Aufgabenstellung:
a: Warum entspricht die im Bericht über die Teuerung genannte Aprilrate nicht dem, was die Europäische Zentralbank als Preisstabilität bezeichnet? Antworte in einem bis drei Sätzen.
b: Prüfe anhand des Berichts über die Teuerung, ob die folgenden Aussagen zutreffen: (i) Im März lag die Jahresteuerung bei 2,1 Prozent. (ii) Die endgültigen Ergebnisse für April liegen bereits vor. (iii) Gegenüber dem Vormonat stiegen die Lebenshaltungskosten um 2,4 Prozent. Beantworte jede Aussage mit Ja oder Nein und zitiere die entscheidende Textstelle wörtlich.
c: Knüpfe an den letzten Satz des Berichts über die Teuerung im April an und setze den Bericht fort.

Textauszug:
--------------------

Luxus-Leben

Verbraucher bekommen die anziehenden Preise zu spüren

Die Preise an der Tankstelle und im Supermarkt steigen so stark wie seit zweieinhalb Jahren nicht mehr. Die Lebenshaltungskosten zogen im April laut einer Berechnung des Statistischen Bundesamts im Vergleich zum Vorjahresmonat um 2,4 Prozent an.

Netzausbau Ökostrom© Gina Sanders / Fotolia.com

Berlin (dapd/red) - Zuletzt hatte die Inflation im Oktober 2008 bei 2,4 Prozent gelegen. Im März hatte die Jahresteuerung noch 2,1 Prozent betragen. Die Europäische Zentralbank spricht nur bis zu einem Wert von maximal 2,0 Prozent von Preisstabilität. Binnen eines Monats legten die Lebenshaltungskosten um 0,2 Prozent zu. Die vorläufigen Angaben des Statistikamts beruhen auf den Berechnungen aus ausgewählten Bundesländern. Die endgültigen Ergebnisse für April werden am 11. Mai veröffentlicht.

--------------------

Bereitgestellte Daten:
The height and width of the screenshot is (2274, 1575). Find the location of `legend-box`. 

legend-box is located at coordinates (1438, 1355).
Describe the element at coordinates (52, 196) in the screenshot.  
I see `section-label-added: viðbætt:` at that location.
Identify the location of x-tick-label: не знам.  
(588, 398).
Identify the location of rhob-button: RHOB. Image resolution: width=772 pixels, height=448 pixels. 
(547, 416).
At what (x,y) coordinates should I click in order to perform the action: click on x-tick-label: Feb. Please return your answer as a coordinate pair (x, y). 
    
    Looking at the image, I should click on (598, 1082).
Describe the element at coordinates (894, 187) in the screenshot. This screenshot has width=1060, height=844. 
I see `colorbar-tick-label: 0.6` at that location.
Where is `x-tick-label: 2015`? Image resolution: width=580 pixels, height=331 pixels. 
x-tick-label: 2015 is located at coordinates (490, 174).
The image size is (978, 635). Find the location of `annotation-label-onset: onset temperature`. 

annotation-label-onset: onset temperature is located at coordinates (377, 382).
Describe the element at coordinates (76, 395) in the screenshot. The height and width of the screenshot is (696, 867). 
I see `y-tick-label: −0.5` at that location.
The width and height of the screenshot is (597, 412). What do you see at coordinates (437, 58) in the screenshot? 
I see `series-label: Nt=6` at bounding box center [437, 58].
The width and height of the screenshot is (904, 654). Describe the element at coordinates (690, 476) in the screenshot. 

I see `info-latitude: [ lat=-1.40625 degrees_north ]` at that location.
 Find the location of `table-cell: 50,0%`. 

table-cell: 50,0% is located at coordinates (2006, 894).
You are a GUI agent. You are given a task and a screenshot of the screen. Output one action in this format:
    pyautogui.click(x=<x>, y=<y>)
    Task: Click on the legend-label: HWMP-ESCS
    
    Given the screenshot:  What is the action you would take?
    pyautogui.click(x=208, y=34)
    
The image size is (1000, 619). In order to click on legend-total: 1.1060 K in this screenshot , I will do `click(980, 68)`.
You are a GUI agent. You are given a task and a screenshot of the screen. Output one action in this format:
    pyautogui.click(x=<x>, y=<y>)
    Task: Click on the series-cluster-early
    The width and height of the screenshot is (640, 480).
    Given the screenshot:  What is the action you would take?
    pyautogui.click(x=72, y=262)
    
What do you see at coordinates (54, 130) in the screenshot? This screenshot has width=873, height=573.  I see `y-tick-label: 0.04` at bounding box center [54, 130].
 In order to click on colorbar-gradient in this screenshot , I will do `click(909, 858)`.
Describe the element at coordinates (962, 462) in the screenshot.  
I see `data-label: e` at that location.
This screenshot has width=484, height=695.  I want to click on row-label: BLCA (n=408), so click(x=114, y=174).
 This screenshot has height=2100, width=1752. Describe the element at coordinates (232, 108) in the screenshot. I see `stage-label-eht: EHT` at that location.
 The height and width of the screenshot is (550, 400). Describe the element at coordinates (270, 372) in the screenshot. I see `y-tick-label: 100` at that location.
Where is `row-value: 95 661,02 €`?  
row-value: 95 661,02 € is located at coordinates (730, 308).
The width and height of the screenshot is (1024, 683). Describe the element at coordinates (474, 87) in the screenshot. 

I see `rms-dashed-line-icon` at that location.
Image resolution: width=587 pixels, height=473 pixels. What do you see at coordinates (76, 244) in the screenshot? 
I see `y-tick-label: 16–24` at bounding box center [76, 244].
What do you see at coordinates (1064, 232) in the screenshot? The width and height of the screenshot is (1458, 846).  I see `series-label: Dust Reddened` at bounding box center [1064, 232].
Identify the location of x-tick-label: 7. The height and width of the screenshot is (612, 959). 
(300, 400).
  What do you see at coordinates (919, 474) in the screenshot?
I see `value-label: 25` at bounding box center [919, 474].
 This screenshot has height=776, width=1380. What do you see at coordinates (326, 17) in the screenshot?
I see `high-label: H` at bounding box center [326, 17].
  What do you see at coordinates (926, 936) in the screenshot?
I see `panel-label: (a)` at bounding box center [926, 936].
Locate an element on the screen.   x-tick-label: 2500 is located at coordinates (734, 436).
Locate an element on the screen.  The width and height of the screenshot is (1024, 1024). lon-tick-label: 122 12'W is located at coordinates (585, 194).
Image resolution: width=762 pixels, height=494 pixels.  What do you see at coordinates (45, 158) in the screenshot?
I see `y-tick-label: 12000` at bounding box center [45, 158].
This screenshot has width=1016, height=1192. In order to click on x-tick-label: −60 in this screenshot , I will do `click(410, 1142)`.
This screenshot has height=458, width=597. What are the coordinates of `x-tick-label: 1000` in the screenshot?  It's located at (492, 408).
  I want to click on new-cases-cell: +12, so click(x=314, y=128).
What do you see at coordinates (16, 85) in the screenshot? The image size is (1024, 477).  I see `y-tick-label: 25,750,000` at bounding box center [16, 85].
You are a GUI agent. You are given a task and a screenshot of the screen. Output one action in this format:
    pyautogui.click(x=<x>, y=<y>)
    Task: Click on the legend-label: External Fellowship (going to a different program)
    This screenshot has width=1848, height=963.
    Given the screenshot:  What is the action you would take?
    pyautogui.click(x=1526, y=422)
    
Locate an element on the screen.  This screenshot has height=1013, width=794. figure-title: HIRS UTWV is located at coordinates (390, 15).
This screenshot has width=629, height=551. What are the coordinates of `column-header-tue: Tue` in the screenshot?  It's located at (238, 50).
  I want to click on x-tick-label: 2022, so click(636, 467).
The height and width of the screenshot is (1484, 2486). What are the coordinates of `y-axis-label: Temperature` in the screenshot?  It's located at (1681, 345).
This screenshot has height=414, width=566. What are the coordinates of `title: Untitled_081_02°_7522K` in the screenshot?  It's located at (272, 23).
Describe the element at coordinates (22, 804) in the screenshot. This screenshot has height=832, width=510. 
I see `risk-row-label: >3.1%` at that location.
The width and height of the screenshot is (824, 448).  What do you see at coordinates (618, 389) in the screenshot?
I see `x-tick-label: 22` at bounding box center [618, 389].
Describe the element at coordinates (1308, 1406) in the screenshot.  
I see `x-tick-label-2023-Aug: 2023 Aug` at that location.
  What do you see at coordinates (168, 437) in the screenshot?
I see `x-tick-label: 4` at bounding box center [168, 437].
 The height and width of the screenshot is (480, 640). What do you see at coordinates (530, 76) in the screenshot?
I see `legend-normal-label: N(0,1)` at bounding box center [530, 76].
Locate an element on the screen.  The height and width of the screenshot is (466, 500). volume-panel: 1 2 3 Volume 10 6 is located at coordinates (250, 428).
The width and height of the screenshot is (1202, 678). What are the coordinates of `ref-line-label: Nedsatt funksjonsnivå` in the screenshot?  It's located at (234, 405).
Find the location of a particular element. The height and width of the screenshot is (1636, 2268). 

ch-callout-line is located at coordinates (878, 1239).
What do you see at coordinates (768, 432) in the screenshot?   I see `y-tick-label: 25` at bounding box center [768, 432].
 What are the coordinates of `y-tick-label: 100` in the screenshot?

--------------------

Lösungsübersicht:
a: Die Europäische Zentralbank spricht nur bis zu einem Wert von maximal 2,0 Prozent von Preisstabilität. Die Lebenshaltungskosten lagen im April mit 2,4 Prozent über dieser Grenze.

b:
(i) Ja: „Im März hatte die Jahresteuerung noch 2,1 Prozent betragen.“
(ii) Nein: „Die endgültigen Ergebnisse für April werden am 11. Mai veröffentlicht.“
(iii) Nein: „Binnen eines Monats legten die Lebenshaltungskosten um 0,2 Prozent zu.“

c:
Heizöl kostet 20% mehr als vor einem Jahr

Im bevölkerungsreichsten Bundesland Nordrhein-Westfalen stiegen die Verbraucherpreise um 2,5 Prozent. Die Preise für Heizöl zogen binnen eines Jahres um 26,4 Prozent an. Auch Speisefette und -öle (plus 18,0 Prozent) sowie Sprit (plus 10,4 Prozent) wurden erheblich teurer. Billiger als im April 2010 waren hingegen Frischgemüse (minus 13,8 Prozent) und Telefone (minus 8,9 Prozent).

In Bayern betrug die Jahresinflation ebenfalls 2,5 Prozent. Auch hier - wie in anderen Bundesländern - trugen vor allem Sprit und Heizöl zu dem starken Anstieg bei.